=== Фрагмент текста ===
☆ ☆ ☆ ☆

Среди полноценных статей и докладов, отчётов и научных исследований, стенограмм выступлений и указаний в эпистолярном наследии И.В. Сталина особое место занимают короткие записки, распоряжения и резолюции. Как не трудно догадаться, их сотни, если не тысячи, и в большинстве случаев они вряд ли имеют самостоятельное научное значение. Тем более, в отрыве от контекста (за утратой документального повода) зачастую они не поддаются полноценной смысловой расшифровке. Однако многие из них вполне ясны, красноречивы и любопытны, ибо несут черты автора, ситуации и эпохи, как мимолётный эскиз маститого художника, в несколько штрихов схватывающий реальность.
О некоторых из них и пойдёт речь ниже.
Февраль 1918 года. В самую острую фазу входит противостояние с немцами. Прервав переговоры, 18 февраля германские войска открыли военные действия. Идут жёсткие дебаты в ЦК между противниками и сторонниками заключения «позорного мира». В эти самые дни и часы Сталин пишет коротенькую записку секретарю Бюро ЦК Елене Дмитриевне Стасовой:
«Получил “Формы нац[иональных] движений” и обязуюсь вернуть её через 2 недели. Примите, т-щ Елена Дмитриевна, мою благодарность за услугу товарищескую. Сталин».
Речь о книге «Формы национального движения в современных государствах. Австро-Венгрия, Россия, Германия» под ред. А.И. Кастелянского, издание товарищества «Общественная польза». С.-Петербург, 1910. Это капитальный 800-страничный труд, содержавший информацию о положении национальностей в крупнейших империях своего периода. Немцы немцами, а Сталину необходимо по решению III-съезда Советов готовить проект конституционных положений Советской России, а в плане практической деятельности — формулировать принципы федеративных отношений будущих национальных автономий и центра. И он учился.

☆ ☆ ☆ ☆

=== Содержимое набора данных ===

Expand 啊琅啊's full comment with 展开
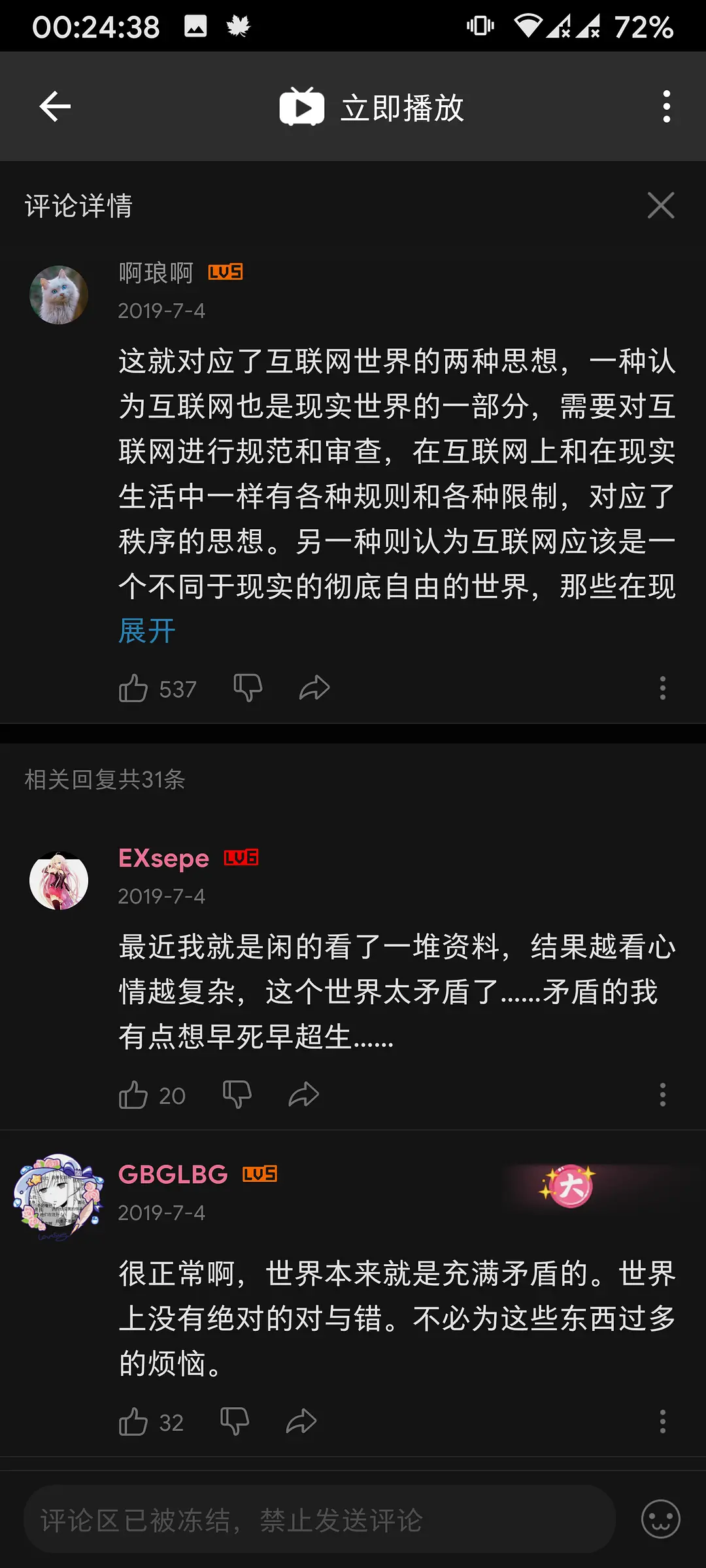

☆ ☆ ☆ ☆

=== Задание 1 ===
Ответьте на вопросы по тексту о записках Сталина:
(a) Какого числа в феврале 1918 года германские войска открыли военные действия?
(b) Через какой срок Сталин обязался вернуть полученную книгу?
(c) Сколько страниц в труде, вышедшем под редакцией А.И. Кастелянского?
=== Задание 2 ===
Напишите продолжение текста о записках Сталина начиная сразу после его последнего предложения.

=== Ожидаемый ответ 1 ===
(a) 18 февраля.
(b) Через 2 недели.
(c) 800 страниц.

=== Ожидаемый ответ 2 ===
Следующий документ относится к 27 марта того же года. К этому моменту наркомат национальностей, возглавляемый Сталиным, переживал настоящий кризис, наверное, самый трудный за всю это историю. Причиной, разумеется, стало соперничество представителей национальностей России, в данном случае, башкир и татар. Завершившаяся Конференция башкирского народа потребовала изменить название Центрального комиссариата по делам мусульман внутренней России, как не отражающего факт существования в России башкир, и предлагала переименовать комиссариат в Татаро-Башкирский, либо вообще создать самостоятельный башкирский комиссариат. Сталин склонялся к удовлетворению требований башкир, но коллегия наркомата была против. Нам неизвестно, как разворачивалась полемика, однако, не добившись своего, коллегия в полном составе подала в отставку. В Государственном архиве Российской Федерации архиве сохранился пожелтевший листок, в верхней части которого написано каллиграфическим почерком (по всей видимости, первого из подписантов, Муллануры Вахитова, комиссара по делам мусульман внутренней России, — самого рьяного оппонента наркома в этом вопросе):
«Ввиду разногласия в вопросе о реорганизации комиссариата и ввиду ненахождения общей линии компромисса весь состав комиссариата выходит в отставку».
Далее подписи ещё пяти работников наркомата. А ниже — сталинский ответ:
«Отставку принять не согласен ни в коем случае. Прошу всех членов Комиссариата оставаться на своих местах и уладить трения совместно со мной иным образом. Нар. Ком. Сталин. 27/III».
Деликатная, но твёрдая позиция, дающая понять несогласным, что шантаж отставками «не пройдёт», а в интересах дела следует продолжать поиск выхода из ситуации. В течение 4-х дней все отставки были отозваны (о чём каждый и сделал соответствующую запись на обороте коллективного заявления). А сталинская позиция восторжествовала.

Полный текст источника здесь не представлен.